## What is required
Complete, exact copies of all entries are needed.

## Records supplied
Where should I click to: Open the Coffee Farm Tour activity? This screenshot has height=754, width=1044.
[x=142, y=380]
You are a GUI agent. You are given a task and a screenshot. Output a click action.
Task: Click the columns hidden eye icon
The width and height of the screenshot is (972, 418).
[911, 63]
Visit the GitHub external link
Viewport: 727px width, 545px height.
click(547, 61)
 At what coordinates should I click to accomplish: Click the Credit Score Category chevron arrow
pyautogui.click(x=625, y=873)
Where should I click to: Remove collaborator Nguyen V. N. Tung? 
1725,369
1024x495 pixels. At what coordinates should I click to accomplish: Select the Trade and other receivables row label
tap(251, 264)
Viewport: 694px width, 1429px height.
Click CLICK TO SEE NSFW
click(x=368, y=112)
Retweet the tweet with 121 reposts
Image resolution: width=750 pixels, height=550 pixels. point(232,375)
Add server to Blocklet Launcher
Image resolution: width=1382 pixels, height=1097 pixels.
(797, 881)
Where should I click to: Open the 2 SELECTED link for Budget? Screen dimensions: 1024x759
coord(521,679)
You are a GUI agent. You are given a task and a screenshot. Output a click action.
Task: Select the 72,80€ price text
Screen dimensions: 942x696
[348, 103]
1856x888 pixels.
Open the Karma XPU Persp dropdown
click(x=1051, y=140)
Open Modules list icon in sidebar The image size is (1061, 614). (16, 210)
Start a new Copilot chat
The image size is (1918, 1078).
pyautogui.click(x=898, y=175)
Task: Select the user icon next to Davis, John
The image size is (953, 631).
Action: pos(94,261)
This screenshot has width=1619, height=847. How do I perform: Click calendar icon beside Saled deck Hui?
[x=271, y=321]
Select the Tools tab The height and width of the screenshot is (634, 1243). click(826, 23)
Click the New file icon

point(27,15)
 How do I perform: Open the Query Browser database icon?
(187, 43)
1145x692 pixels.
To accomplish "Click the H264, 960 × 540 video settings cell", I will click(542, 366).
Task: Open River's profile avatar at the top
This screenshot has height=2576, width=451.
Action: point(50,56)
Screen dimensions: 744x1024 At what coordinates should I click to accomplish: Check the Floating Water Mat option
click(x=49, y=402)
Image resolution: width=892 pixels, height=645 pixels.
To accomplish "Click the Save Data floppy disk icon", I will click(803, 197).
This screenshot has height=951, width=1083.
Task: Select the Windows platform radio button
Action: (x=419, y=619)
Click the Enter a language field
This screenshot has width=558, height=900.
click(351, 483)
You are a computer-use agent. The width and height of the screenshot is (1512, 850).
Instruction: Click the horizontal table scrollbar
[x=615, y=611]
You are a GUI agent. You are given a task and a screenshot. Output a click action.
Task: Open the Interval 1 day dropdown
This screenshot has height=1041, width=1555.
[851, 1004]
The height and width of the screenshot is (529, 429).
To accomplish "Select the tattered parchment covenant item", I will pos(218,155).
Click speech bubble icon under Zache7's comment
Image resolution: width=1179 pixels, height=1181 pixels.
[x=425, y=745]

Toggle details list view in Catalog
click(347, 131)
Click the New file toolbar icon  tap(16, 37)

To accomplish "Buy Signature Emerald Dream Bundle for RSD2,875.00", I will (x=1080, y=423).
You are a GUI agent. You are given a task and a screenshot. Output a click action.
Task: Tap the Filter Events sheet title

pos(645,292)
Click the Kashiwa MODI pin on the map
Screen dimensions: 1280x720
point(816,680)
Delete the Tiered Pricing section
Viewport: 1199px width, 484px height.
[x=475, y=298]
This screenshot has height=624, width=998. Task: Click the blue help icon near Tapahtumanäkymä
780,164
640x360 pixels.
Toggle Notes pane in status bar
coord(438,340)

## Solution to the problem
Where should I click to: Open the Coffee Farm Tour activity? This screenshot has height=754, width=1044.
[x=142, y=380]
You are a GUI agent. You are given a task and a screenshot. Output a click action.
Task: Click the columns hidden eye icon
The width and height of the screenshot is (972, 418).
[911, 63]
Visit the GitHub external link
Viewport: 727px width, 545px height.
click(547, 61)
 At what coordinates should I click to accomplish: Click the Credit Score Category chevron arrow
pyautogui.click(x=625, y=873)
Where should I click to: Remove collaborator Nguyen V. N. Tung? 
1725,369
1024x495 pixels. At what coordinates should I click to accomplish: Select the Trade and other receivables row label
tap(251, 264)
Viewport: 694px width, 1429px height.
Click CLICK TO SEE NSFW
click(x=368, y=112)
Retweet the tweet with 121 reposts
Image resolution: width=750 pixels, height=550 pixels. point(232,375)
Add server to Blocklet Launcher
Image resolution: width=1382 pixels, height=1097 pixels.
(797, 881)
Where should I click to: Open the 2 SELECTED link for Budget? Screen dimensions: 1024x759
coord(521,679)
You are a GUI agent. You are given a task and a screenshot. Output a click action.
Task: Select the 72,80€ price text
Screen dimensions: 942x696
[348, 103]
1856x888 pixels.
Open the Karma XPU Persp dropdown
click(x=1051, y=140)
Open Modules list icon in sidebar The image size is (1061, 614). (16, 210)
Start a new Copilot chat
The image size is (1918, 1078).
pyautogui.click(x=898, y=175)
Task: Select the user icon next to Davis, John
The image size is (953, 631).
Action: pos(94,261)
This screenshot has width=1619, height=847. How do I perform: Click calendar icon beside Saled deck Hui?
[x=271, y=321]
Select the Tools tab The height and width of the screenshot is (634, 1243). click(826, 23)
Click the New file icon

point(27,15)
 How do I perform: Open the Query Browser database icon?
(187, 43)
1145x692 pixels.
To accomplish "Click the H264, 960 × 540 video settings cell", I will click(542, 366).
Task: Open River's profile avatar at the top
This screenshot has height=2576, width=451.
Action: point(50,56)
Screen dimensions: 744x1024 At what coordinates should I click to accomplish: Check the Floating Water Mat option
click(x=49, y=402)
Image resolution: width=892 pixels, height=645 pixels.
To accomplish "Click the Save Data floppy disk icon", I will click(803, 197).
This screenshot has height=951, width=1083.
Task: Select the Windows platform radio button
Action: (x=419, y=619)
Click the Enter a language field
This screenshot has width=558, height=900.
click(351, 483)
You are a computer-use agent. The width and height of the screenshot is (1512, 850).
Instruction: Click the horizontal table scrollbar
[x=615, y=611]
You are a GUI agent. You are given a task and a screenshot. Output a click action.
Task: Open the Interval 1 day dropdown
This screenshot has height=1041, width=1555.
[851, 1004]
The height and width of the screenshot is (529, 429).
To accomplish "Select the tattered parchment covenant item", I will pos(218,155).
Click speech bubble icon under Zache7's comment
Image resolution: width=1179 pixels, height=1181 pixels.
[x=425, y=745]

Toggle details list view in Catalog
click(347, 131)
Click the New file toolbar icon  tap(16, 37)

To accomplish "Buy Signature Emerald Dream Bundle for RSD2,875.00", I will (x=1080, y=423).
You are a GUI agent. You are given a task and a screenshot. Output a click action.
Task: Tap the Filter Events sheet title

pos(645,292)
Click the Kashiwa MODI pin on the map
Screen dimensions: 1280x720
point(816,680)
Delete the Tiered Pricing section
Viewport: 1199px width, 484px height.
[x=475, y=298]
This screenshot has height=624, width=998. Task: Click the blue help icon near Tapahtumanäkymä
780,164
640x360 pixels.
Toggle Notes pane in status bar
coord(438,340)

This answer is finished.